▸ **Exercise tasks**:
1. Rewrite the paragraph of the passage on catalyst conformations that begins "The variation in the pocket ligands" as a concise bulleted list that keeps its main facts.
2. According to the passage on catalyst conformations, why do protons Hd and Hg show opposite chemical shifts in the locked conformation? Answer in one to three sentences.
3. Answer these questions on the passage on catalyst conformations:
(a) In which solvent were the 1H NMR spectra of complexes 1–5 measured?
(b) Which complexes have hydrophobic pocket ligands?
(c) What did replacing CD3OD with CDCl3 suggest about the catalyst conformations?

▸ **Selected text**:

☆ ☆ ☆ ☆

The variation in the pocket ligands could have a considerable influence on catalyst conformations. Attaining structural and dynamic information is thus critical for understanding how such designs function in O−O bond formation. 1H NMR spectra of complexes 1–5 were measured in CD3OD, and small amounts of CDCl3 were added to improve the solubilities. The previous study showed that the axial ligand of Ref. [5] could rotate freely (flexible conformation), while the small hydrophilic pocket ligand of complex 1 is limited to left‐to‐right switching in front of the catalytic site (locked conformation). In the locked conformation, protons Hg and Hd are differently affected by the ring current of the bda‐ligand, leading to the downfield shift for Hd and upfield shift for Hg (Figure 2). Complex 2 and 4 with the hydrophobic pocket ligands exhibited similar tendencies in chemical shifts, therefore the locked conformations could be envisaged. Switching from the long aliphatic to the long glycolic linker in the pocket ligand resulted in the decreased energy differences between the corresponding back‐ and front‐conformation (Figure S17), which suggested complex 3 with the large hydrophilic pocket ligand was much more flexible than others. Experimentally, the smaller chemical shift differences of Hg and Hd also confirmed that the pocket ligand of 3 was prone to rotate rather freely in solution. In addition, the replacement of the solvent from hydrophilic CD3OD to hydrophobic CDCl3 maintained the trends in chemical shifts (Figure S18), suggesting that the catalyst conformations do not depend strongly on solvent hydrophobicity.

☆ ☆ ☆ ☆

▸ **Data for analysis**:
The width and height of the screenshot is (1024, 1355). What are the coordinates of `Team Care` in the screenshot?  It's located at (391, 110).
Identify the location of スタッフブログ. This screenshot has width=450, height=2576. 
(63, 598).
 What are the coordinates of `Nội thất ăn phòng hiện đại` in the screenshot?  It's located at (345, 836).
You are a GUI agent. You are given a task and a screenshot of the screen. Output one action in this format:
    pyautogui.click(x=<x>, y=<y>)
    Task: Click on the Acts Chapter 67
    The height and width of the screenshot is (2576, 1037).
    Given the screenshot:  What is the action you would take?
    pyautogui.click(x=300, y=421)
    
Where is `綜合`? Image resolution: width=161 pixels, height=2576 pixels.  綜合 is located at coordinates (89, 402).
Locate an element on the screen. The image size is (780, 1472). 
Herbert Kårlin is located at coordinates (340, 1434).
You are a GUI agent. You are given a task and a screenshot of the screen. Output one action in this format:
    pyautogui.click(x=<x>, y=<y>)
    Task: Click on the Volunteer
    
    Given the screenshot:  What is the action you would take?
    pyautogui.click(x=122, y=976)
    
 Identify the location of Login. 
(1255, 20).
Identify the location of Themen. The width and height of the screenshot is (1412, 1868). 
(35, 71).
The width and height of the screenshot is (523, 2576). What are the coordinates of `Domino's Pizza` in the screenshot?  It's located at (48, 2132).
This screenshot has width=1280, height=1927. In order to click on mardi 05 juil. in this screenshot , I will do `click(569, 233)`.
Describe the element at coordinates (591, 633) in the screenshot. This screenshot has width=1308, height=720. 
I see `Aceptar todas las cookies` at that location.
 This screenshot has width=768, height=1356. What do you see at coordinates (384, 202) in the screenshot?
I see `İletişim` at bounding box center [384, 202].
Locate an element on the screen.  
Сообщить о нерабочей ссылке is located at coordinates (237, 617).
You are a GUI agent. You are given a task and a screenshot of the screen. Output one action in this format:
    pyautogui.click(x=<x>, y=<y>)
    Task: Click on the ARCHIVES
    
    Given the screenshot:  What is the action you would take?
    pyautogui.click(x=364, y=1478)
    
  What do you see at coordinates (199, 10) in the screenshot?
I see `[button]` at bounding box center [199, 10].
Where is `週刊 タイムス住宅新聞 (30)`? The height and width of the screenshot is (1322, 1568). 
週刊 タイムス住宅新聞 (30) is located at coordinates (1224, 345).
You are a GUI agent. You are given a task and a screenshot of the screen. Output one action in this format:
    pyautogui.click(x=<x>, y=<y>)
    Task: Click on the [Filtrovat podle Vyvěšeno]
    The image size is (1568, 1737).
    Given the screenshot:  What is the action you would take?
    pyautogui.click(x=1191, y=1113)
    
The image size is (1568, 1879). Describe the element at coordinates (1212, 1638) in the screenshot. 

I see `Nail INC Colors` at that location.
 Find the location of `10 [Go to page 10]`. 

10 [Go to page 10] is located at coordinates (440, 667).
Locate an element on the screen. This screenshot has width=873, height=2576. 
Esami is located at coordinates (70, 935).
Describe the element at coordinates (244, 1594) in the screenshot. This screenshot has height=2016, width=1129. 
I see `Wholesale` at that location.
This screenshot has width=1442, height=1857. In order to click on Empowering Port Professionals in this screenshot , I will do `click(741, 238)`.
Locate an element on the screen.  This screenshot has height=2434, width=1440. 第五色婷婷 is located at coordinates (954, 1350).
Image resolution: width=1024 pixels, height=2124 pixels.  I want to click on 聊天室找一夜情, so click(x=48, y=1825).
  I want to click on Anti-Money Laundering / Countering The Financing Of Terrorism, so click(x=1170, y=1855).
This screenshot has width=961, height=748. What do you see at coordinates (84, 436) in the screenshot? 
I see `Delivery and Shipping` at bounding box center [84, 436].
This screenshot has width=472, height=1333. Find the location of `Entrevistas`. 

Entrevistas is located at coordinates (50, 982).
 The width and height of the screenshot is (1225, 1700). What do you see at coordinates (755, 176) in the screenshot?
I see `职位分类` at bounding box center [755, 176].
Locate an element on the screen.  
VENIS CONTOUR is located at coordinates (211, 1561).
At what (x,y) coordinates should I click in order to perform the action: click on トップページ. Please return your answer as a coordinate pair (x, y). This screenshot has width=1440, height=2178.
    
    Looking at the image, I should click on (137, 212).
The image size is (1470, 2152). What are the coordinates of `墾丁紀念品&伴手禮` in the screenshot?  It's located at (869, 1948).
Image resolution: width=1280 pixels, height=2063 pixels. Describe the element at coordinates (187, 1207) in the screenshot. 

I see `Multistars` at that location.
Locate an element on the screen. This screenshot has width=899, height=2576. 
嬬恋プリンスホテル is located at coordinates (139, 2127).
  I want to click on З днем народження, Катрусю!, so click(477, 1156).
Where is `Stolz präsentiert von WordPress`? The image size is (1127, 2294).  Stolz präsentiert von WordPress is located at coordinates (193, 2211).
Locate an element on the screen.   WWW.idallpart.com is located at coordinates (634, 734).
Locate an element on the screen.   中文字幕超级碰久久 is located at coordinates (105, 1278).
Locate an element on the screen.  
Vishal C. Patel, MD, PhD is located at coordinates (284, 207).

☆ ☆ ☆ ☆

▸ **Task responses**:
1.
- Pocket ligands may strongly affect catalyst conformations, so structural and dynamic data are needed to understand O−O bond formation.
- 1H NMR spectra of complexes 1–5 were recorded in CD3OD, with small amounts of CDCl3 added for solubility.
- Complex 1's small hydrophilic pocket ligand is limited to left‐to‐right switching in front of the catalytic site (locked conformation). The axial ligand of Ref. [5] rotates freely.
- In the locked conformation, the bda‐ligand ring current shifts Hd downfield and Hg upfield.
- Complexes 2 and 4, with hydrophobic pocket ligands, show similar shifts, which suggests locked conformations.
- Replacing the long aliphatic linker with a long glycolic one lowers the back/front conformation energy difference. Complex 3, with the large hydrophilic pocket ligand, is therefore much more flexible. Its smaller Hg/Hd shift differences confirm this.
- Changing the solvent from CD3OD to CDCl3 keeps the shift trends, so the conformations do not depend strongly on solvent hydrophobicity.

2. In the locked conformation, the ring current of the bda‐ligand affects protons Hg and Hd differently. This shifts Hd downfield and Hg upfield.

3.
(a) CD3OD, with small amounts of CDCl3 added to improve solubility.
(b) Complexes 2 and 4.
(c) The catalyst conformations do not depend strongly on solvent hydrophobicity.